## Engage NY Eureka Math 4th Grade Module 5 Lesson 23 Answer Key

### Eureka Math Grade 4 Module 5 Lesson 23 Problem Set Answer Key

Question 1.
Circle any fractions that are equivalent to a whole number. Record the whole number below the fraction.
a. Count by 1 thirds. Start at 0 thirds.

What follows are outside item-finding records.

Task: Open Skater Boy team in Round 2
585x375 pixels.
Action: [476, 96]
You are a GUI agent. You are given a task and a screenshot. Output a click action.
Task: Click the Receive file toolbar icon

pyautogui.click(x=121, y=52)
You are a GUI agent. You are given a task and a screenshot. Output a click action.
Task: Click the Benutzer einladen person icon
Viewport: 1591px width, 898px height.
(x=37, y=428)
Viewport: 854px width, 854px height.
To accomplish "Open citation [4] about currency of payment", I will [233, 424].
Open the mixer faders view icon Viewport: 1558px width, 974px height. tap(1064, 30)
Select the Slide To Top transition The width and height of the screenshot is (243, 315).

End at 6 thirds. 0/3, 1/3, 2/3, 3/3, 4/3, 5/3, 6/3.

Explanation:
In the above-given question,
given that,
circle any fractions that are equivalent to a whole number.
count by 1 third.
start at 0 thirds.
end at 6 thirds.
0/3 + 1 = 1/3.
1/3 + 1 = 2/3.
2/3 + 1 = 3/3.
3/3 + 1 = 4/3.
4/3 + 1 = 5/3.
5/3 + 1 = 6/3.
0/3 = 0, 3/3 = 1, 6/3 = 2. b. Count by 1 halves. Start at 0 halves. End at 8 halves.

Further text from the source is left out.